[36] Owotomo Bungo-no-Kami (called Franciscus by the Jesuits), the most powerful feudal lord in Kiushiu, was one of the first daimiôs in Japan to accept Christianity, and was the main support of the missions in their early years. He died in 1587. The family of this prince were deprived, under Iyeyasu, of their possessions, which were divided among the latter’s adherents. See Rein’s Japan, pp. 273, 519.
[37] This was a soldier named Joan Diaz (Vol. XV, pp. 189, 279). Cf. Morga’s account of this Dominican mission (Vol. XV, pp. 279, 280).
[38] Jerónimo de Belén, a Portuguese by birth, came in the mission of 1595, from Puebla de los Angeles, Mexico. He ministered at Bataán, Manila, and Cavite respectively; in 1603 went on the Camboja mission, and on its failure returned to Manila. He died in 1642, in Pampanga.
[39] Sketches of the lives of all these friars are given in Reseña biográfica, i, pp. 320–327.
[40] This friar came in 1604; he died at Nasiping, July 16, 1611.
[41] Pedro Muriel came to the islands in 1615, and was sent to the Cagayán missions, where he seems to have spent most of his remaining years. He died at Manila, about 1642.

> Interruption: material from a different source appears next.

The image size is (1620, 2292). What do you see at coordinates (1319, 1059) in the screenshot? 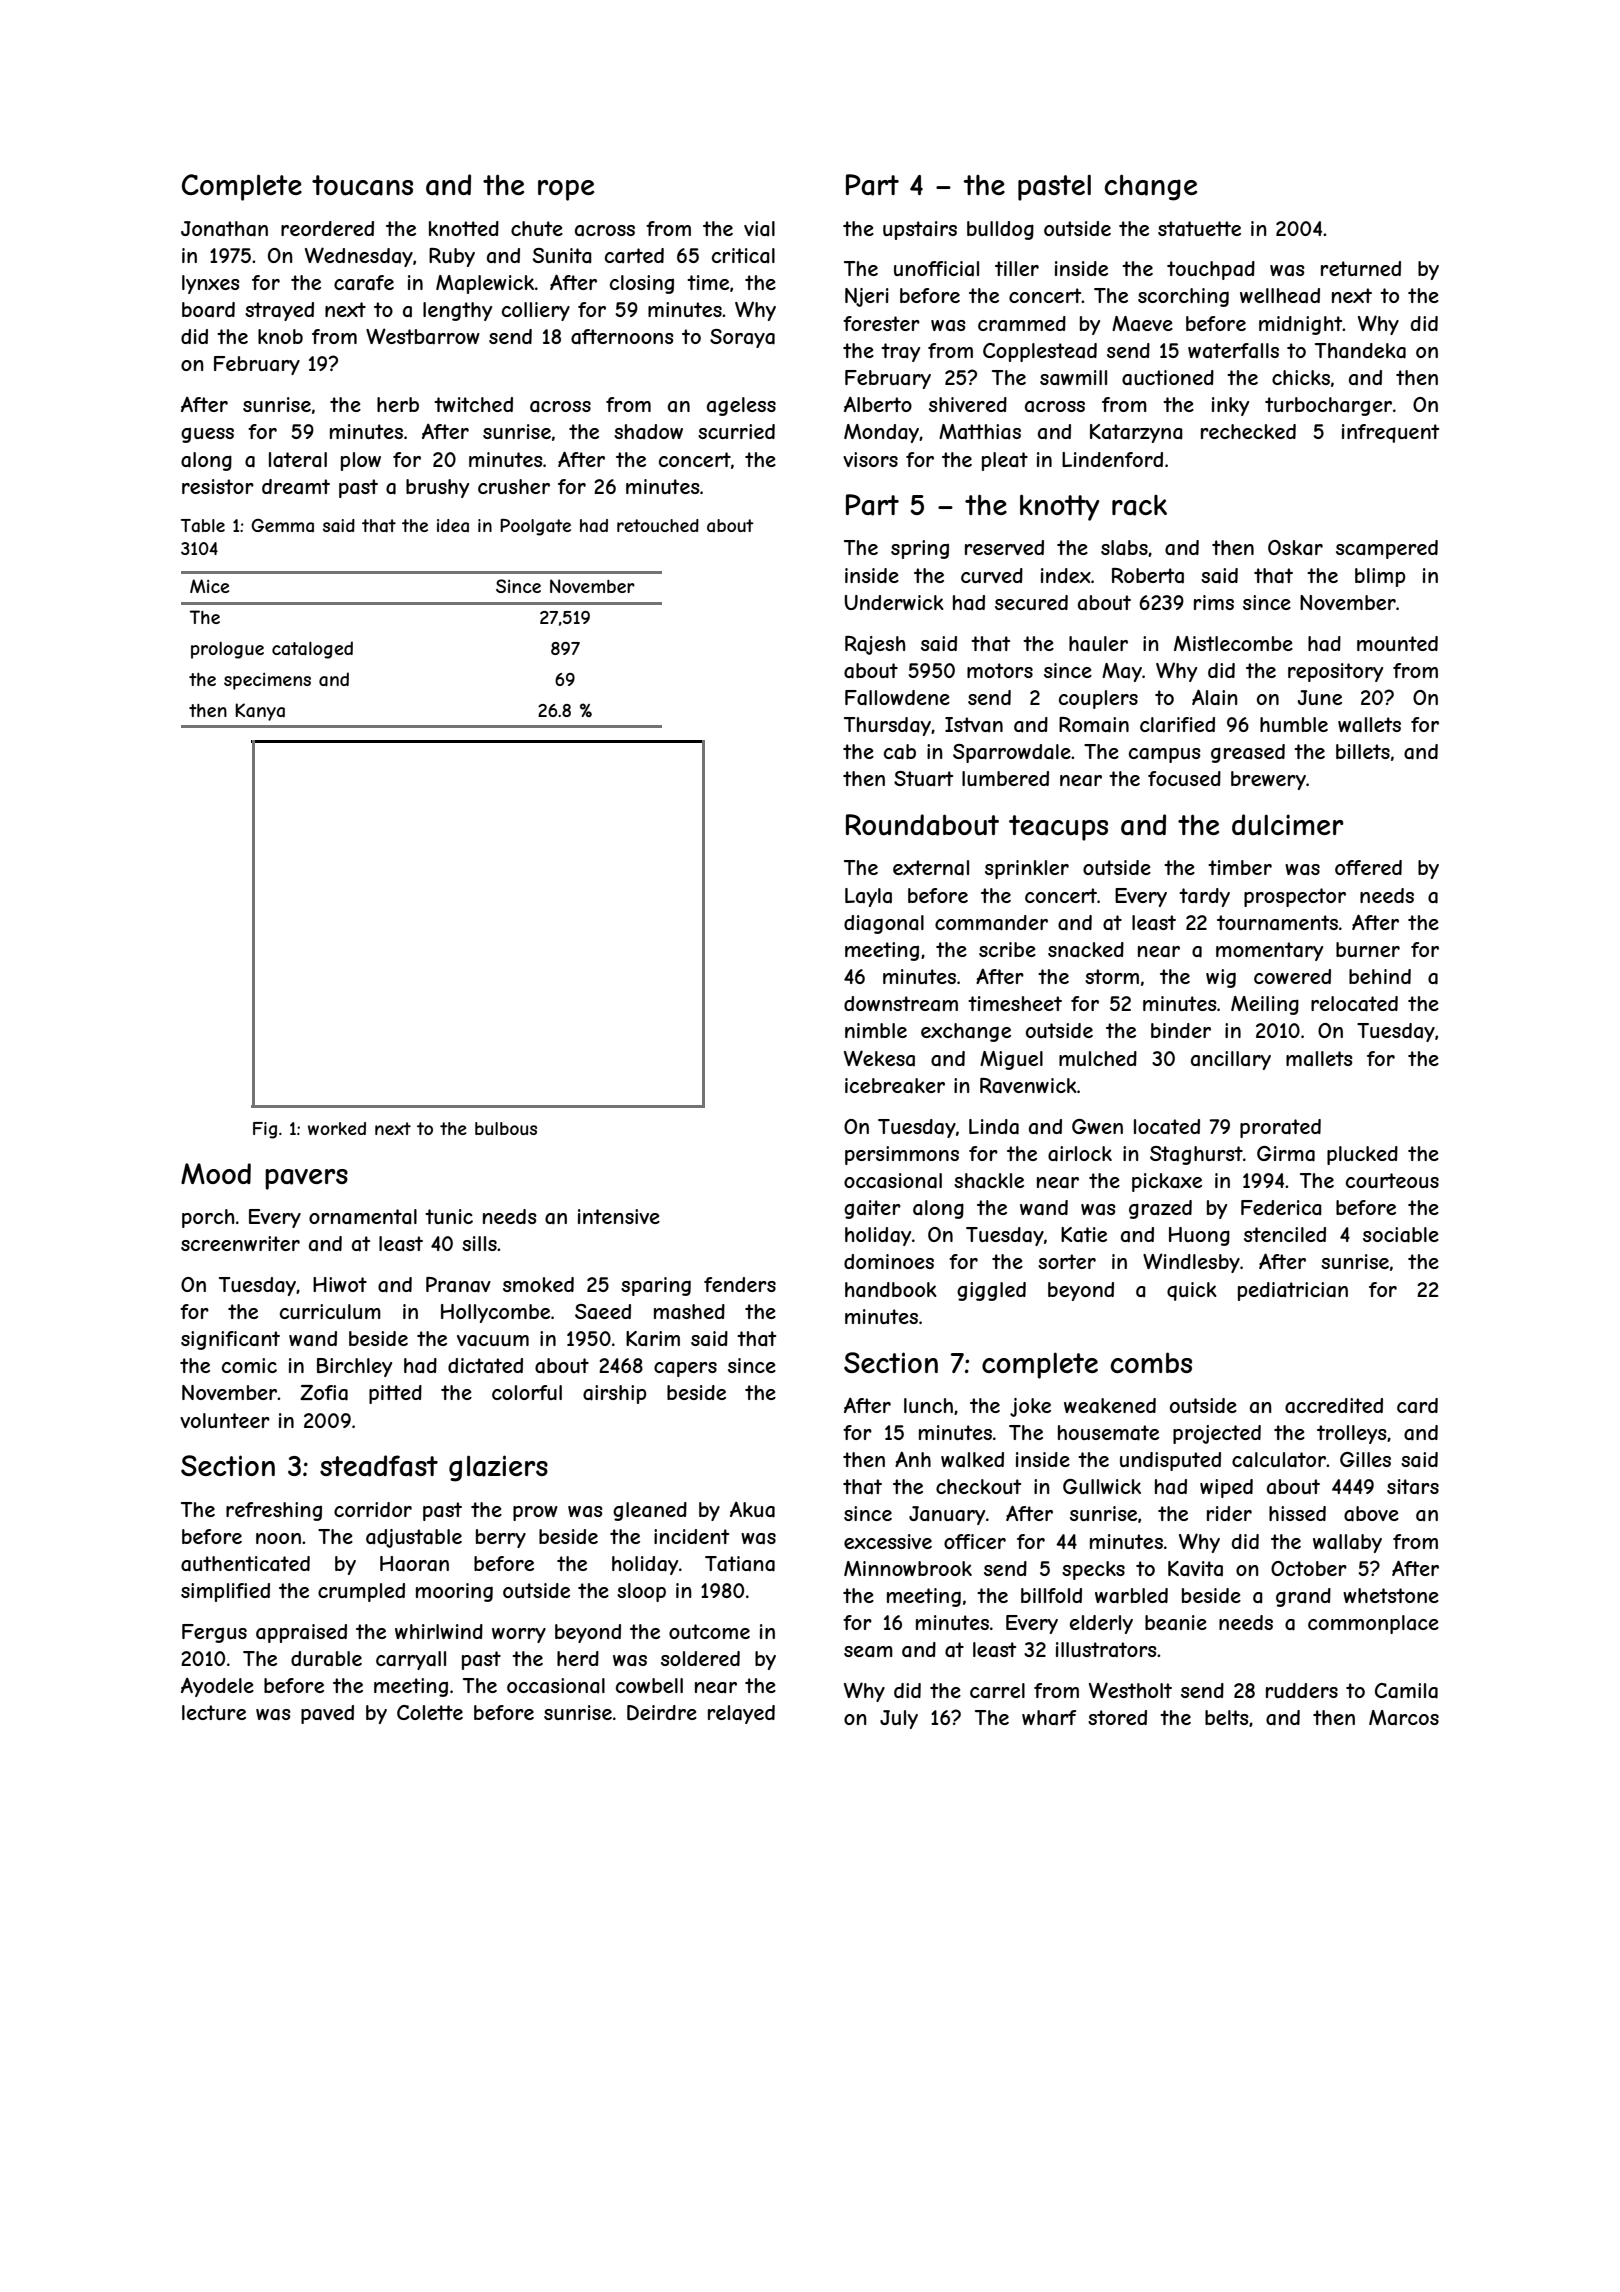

[42] Itaves is a district south of central Cagayán, on the waters of the Rio Chico de Cagayan (or Bangag River). It has over 15,000 inhabitants, contained in more than a hundred villages; these people are mainly Calauas, and are heathen Malays. See U. S. Gazetteer of Philippine Islands, p. 561; also Smithsonian Report, 1899, p. 535.
[43] Juan de Naya spent most of his missionary life in Cagayán. Finally being ordered to Mexico, he died on the voyage thither, January 27, 1620.
[44] Andres de Haro, a native of Toledo, made his profession at Cuenca in 1613. He came to the Philippines in 1615, and spent more than forty years in the Cagayán missions. At various times he filled important offices in Manila, among them, that of commissary of the Inquisition. He died in that city, September 19, 1670, at the age of seventy-six years.
[45] Apparently a reference to the Jesuit Alonso Sanchéz, who had gone in 1586 to Spain (see Vol. VI) as envoy from the various estates of the Philippine colony.